I currently face a lot of questions which need to use chain rule in matrix calculus. But it's different from scalar cases, where I don't need to worry the order of multiplication there. But in matrix calculus, I must be very careful about whether it is $AB$ or $BA$ or sometimes even need transpose?
For example, Let $X$ be $m\times n$. I want to ger the derivative of the Frobenius norm $\|X\|$ with respect to the matrix $X$.
Let $X^i_j$ denote the row $i$, column $j$ entry of $X$.

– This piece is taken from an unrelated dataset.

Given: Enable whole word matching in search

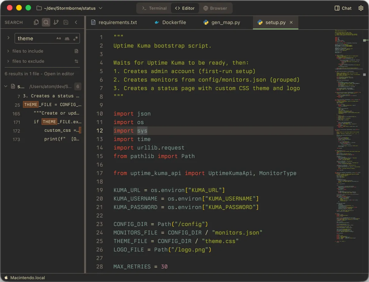Looking at the screenshot, I should tap(67, 38).
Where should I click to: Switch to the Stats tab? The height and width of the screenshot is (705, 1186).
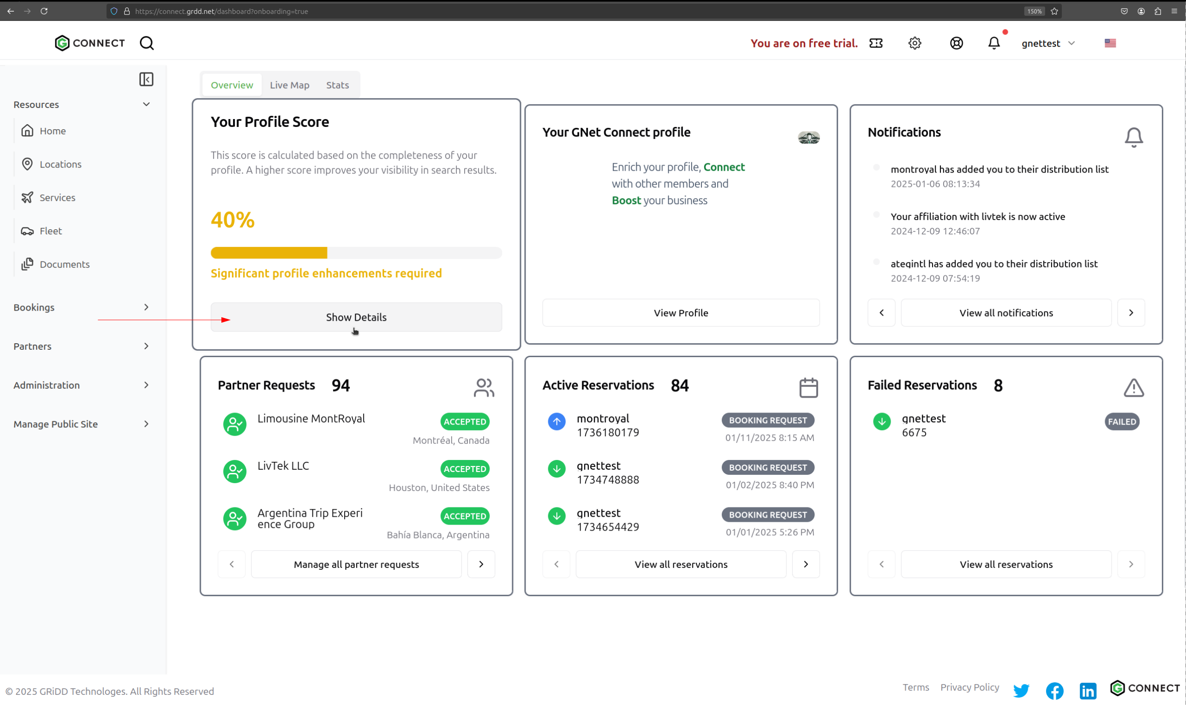pos(337,85)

The Frobenius norm of a matrix $X$ is defined as:
$$\|X\| = \sqrt{\sum_{p, q} (X^p_q)^2}$$
To find $\frac{\partial \|X\|}{\partial X^i_j}$, we use the chain rule:
$$\frac{\partial \|X\|}{\partial X^i_j} = \frac{\partial \|X\|}{\partial \left(\sum_{p, q} (X^p_q)^2\right)} \cdot \frac{\partial \left(\sum_{p, q} (X^p_q)^2\right)}{\partial X^i_j}$$.
My Question: How should I know it is the first factor times the second factor, rather than the second factor times the first factor? I know it doesn't matter here. But when the order matters? And how should I decide the order?